Interesting to read your findings. I assume you finally disallowed 
read_uncommitted. Trying to explain why the wait times can get longer, I come 
to two reasons.

- the time slots where a read-lock is obtained become smaller. 
This can be significant if there are a lot of transactions with little time in 
between. With the busy handling by polling, a reader may mis slots. This will 
sure be improved by Unlock Notification.

- the time slots where a read-lock can not be obtained become longer.
This can cause problems if there are long-running transaction. The Unlock 
Notification feature is not going to help here.

I still like to share an observation from my own test, which reproduces the 
first case. I start four reading threads and one writer. Each thread performs a 
fixed number of cycles. Apart from the wait times, also the overall elapsed 
time is measured. Indeed the maximum wait-time gets bigger if shared cache mode 
is enabled. Interestingly, this does not apply to the elapsed time, which is 
still reduced. Thus, an increase of the maximum wait-time is not necessarily a 
worse performance. By the way, this was measured on a single-processor system.
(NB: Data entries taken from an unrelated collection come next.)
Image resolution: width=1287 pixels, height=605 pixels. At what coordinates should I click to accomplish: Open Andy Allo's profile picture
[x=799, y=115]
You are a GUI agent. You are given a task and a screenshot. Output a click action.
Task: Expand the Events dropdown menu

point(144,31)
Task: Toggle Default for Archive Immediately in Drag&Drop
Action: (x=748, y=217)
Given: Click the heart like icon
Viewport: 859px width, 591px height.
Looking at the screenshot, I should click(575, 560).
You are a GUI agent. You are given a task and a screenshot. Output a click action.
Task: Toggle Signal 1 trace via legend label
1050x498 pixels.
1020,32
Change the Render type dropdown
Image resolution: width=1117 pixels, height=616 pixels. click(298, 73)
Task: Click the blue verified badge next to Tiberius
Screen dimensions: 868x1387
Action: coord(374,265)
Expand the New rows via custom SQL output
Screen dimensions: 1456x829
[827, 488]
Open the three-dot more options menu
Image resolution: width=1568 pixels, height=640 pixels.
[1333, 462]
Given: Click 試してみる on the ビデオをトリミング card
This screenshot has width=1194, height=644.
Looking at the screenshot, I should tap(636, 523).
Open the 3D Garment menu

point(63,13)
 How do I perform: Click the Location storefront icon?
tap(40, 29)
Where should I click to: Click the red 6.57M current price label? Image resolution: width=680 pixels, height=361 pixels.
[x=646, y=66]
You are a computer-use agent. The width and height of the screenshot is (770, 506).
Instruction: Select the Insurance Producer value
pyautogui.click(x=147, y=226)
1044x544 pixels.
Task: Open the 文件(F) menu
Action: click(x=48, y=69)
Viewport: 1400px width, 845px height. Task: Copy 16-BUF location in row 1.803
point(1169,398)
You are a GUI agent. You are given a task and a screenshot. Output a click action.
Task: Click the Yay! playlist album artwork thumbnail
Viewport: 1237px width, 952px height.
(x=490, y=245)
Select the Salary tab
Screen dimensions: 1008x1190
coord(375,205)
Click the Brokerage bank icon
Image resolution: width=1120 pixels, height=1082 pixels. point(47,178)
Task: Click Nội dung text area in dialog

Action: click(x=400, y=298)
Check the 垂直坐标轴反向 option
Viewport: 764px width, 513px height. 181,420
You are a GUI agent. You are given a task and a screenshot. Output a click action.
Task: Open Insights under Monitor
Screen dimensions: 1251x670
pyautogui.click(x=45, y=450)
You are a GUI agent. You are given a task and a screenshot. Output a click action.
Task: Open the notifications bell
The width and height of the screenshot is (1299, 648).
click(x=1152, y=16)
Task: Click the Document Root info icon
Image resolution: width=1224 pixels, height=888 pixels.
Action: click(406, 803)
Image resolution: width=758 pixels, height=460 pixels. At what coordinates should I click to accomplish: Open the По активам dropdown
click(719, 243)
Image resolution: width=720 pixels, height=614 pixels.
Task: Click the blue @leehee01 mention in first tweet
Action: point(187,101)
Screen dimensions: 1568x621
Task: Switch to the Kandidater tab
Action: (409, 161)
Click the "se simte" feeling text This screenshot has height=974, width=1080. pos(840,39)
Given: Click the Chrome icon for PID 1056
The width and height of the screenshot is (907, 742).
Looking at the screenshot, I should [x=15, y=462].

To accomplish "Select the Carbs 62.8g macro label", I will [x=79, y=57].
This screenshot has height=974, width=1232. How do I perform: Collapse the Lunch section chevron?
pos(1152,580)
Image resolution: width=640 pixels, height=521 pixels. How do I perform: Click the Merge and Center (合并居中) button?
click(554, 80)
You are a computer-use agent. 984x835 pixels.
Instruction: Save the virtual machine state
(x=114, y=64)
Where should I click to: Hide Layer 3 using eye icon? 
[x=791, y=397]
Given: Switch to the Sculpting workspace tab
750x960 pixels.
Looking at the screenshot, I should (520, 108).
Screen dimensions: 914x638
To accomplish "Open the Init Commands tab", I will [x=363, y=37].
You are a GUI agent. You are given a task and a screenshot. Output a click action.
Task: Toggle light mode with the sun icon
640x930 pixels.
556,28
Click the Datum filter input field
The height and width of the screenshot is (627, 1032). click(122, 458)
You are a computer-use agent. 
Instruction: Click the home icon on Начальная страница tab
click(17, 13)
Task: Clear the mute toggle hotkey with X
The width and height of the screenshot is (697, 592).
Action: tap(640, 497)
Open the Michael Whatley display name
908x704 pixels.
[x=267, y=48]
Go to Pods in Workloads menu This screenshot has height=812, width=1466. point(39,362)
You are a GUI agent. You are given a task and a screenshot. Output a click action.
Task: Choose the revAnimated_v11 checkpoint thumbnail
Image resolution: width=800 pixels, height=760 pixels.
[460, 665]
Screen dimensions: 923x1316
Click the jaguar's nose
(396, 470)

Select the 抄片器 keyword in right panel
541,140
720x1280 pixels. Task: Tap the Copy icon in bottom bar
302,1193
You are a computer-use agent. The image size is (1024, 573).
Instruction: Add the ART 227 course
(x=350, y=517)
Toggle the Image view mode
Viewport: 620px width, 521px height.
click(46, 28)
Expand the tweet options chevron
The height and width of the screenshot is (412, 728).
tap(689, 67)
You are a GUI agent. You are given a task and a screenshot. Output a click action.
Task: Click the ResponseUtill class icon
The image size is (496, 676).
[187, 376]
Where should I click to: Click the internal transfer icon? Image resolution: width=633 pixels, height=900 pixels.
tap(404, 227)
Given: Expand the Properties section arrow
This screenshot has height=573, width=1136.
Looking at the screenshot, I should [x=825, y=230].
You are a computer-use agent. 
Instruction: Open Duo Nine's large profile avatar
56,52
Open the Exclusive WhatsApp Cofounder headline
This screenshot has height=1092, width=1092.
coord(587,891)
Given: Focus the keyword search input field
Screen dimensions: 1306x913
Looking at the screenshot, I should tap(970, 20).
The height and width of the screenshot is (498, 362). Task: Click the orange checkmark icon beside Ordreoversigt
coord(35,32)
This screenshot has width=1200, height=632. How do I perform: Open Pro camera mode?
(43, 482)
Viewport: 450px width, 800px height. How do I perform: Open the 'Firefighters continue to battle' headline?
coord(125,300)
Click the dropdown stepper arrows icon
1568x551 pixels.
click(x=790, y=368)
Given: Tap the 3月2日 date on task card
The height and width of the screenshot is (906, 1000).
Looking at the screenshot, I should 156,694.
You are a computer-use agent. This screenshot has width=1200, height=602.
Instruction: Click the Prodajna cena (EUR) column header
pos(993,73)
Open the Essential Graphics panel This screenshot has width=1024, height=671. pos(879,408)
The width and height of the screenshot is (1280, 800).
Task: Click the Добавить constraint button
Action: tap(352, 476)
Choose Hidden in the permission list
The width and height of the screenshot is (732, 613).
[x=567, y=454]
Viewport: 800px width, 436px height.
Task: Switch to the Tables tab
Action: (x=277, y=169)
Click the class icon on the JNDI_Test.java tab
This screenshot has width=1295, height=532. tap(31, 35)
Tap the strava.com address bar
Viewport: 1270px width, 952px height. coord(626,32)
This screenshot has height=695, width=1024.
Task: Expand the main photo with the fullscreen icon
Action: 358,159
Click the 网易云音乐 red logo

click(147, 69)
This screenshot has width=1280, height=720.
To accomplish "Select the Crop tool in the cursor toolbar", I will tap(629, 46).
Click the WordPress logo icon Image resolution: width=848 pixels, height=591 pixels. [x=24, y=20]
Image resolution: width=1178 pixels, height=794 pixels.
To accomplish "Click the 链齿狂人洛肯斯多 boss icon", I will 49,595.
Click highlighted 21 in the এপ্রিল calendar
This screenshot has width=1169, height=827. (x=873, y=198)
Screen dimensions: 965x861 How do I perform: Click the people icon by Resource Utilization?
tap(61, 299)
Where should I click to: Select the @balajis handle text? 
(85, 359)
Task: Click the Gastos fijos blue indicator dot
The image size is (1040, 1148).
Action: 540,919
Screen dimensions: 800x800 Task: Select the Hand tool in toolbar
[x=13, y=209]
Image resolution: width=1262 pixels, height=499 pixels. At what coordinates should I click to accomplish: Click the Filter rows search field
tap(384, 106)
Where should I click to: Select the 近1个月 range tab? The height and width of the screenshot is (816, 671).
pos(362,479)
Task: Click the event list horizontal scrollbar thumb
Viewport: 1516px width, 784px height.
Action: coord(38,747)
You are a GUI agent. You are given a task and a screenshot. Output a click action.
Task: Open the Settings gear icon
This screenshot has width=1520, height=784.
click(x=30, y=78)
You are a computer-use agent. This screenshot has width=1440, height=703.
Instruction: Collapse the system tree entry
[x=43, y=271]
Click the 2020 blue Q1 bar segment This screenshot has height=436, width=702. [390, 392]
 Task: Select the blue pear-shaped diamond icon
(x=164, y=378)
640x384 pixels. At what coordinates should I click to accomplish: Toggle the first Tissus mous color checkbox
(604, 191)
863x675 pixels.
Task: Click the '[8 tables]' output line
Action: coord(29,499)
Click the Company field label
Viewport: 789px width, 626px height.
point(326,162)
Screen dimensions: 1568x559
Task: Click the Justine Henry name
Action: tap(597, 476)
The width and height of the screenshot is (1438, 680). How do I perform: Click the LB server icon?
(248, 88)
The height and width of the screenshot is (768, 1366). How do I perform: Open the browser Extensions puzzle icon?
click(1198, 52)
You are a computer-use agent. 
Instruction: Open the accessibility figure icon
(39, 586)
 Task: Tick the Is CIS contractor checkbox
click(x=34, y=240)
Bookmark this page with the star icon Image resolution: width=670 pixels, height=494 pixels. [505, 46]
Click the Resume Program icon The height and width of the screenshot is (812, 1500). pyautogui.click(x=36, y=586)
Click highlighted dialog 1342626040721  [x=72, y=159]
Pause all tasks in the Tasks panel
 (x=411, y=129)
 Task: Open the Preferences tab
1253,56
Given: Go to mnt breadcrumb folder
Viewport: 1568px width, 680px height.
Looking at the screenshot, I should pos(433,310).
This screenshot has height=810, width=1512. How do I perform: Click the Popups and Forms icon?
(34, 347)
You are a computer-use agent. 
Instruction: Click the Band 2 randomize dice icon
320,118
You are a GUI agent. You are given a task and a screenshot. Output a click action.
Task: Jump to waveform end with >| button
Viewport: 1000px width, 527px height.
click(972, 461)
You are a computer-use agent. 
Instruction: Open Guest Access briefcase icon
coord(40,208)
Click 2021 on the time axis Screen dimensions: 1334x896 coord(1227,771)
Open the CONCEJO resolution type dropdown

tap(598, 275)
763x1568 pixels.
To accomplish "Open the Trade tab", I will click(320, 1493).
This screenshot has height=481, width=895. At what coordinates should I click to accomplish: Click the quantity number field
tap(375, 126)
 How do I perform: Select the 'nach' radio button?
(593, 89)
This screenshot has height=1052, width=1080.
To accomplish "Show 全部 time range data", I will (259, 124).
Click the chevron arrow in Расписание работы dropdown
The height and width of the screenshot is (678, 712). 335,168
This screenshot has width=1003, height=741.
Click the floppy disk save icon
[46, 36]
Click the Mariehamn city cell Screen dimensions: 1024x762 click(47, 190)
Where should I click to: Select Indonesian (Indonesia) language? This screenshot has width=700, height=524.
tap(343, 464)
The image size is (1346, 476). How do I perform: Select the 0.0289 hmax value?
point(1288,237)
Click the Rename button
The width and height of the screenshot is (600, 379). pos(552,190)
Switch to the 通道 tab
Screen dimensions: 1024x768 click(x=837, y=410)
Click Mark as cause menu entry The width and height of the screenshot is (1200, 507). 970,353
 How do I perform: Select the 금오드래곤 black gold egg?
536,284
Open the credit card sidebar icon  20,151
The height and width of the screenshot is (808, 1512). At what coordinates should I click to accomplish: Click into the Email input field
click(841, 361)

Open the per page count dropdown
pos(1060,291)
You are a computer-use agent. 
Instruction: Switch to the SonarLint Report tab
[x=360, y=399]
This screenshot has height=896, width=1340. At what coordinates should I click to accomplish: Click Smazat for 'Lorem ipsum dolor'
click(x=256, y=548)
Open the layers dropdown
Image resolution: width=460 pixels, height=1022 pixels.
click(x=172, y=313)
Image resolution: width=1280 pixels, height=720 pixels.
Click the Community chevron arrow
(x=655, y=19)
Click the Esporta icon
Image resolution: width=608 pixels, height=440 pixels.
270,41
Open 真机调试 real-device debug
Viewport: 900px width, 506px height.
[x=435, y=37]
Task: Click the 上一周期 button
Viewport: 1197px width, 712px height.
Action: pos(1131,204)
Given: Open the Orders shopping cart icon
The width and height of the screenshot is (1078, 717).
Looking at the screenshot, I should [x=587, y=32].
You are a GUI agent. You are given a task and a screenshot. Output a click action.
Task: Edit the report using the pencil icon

Hope this is useful to know.

Best regards, Edzard.

On Fri, Aug 7, 2009 at 1:45 PM, Nikolaus Rath<[email protected]> wrote:
> Hello,
>
> I have program that continuously runs several threads (about 4 to 10)
> which concurrently read and write to an SQLite database. From
> http://www.sqlite.org/sharedcache.html it seems to me that I should be
> using shared cache mode.
>
> Until now, I have set the busy timeout to 500 msec and never had to 
deal
> with SQLITE_BUSY errors. However, there seems to be no corresponding
> function for the SQLITE_LOCKED errors that are generated in shared 
cache
> mode. So I changed the code manually sleep for a random amount (0 to 
100
> msec) and then try to execute the statement again if it encounters
> SQLITE_LOCKED. But now the threads are often waiting for more than 1
> second before they finally get their query executed.
>
> I suspect this is because the random sleep is wasting a lot of time,
> while without shared cache (and with enabled busy timeout) a thread
> blocks and gets revived as soon as the lock on the database is
> released.
>
>
> How can I avoid this problem? Is there a way to set a busy timeout for
> SQLITE_LOCKED as well? Or a more clever method instead of sleeping for
> random amounts? Or should I just avoid using shared cache mode?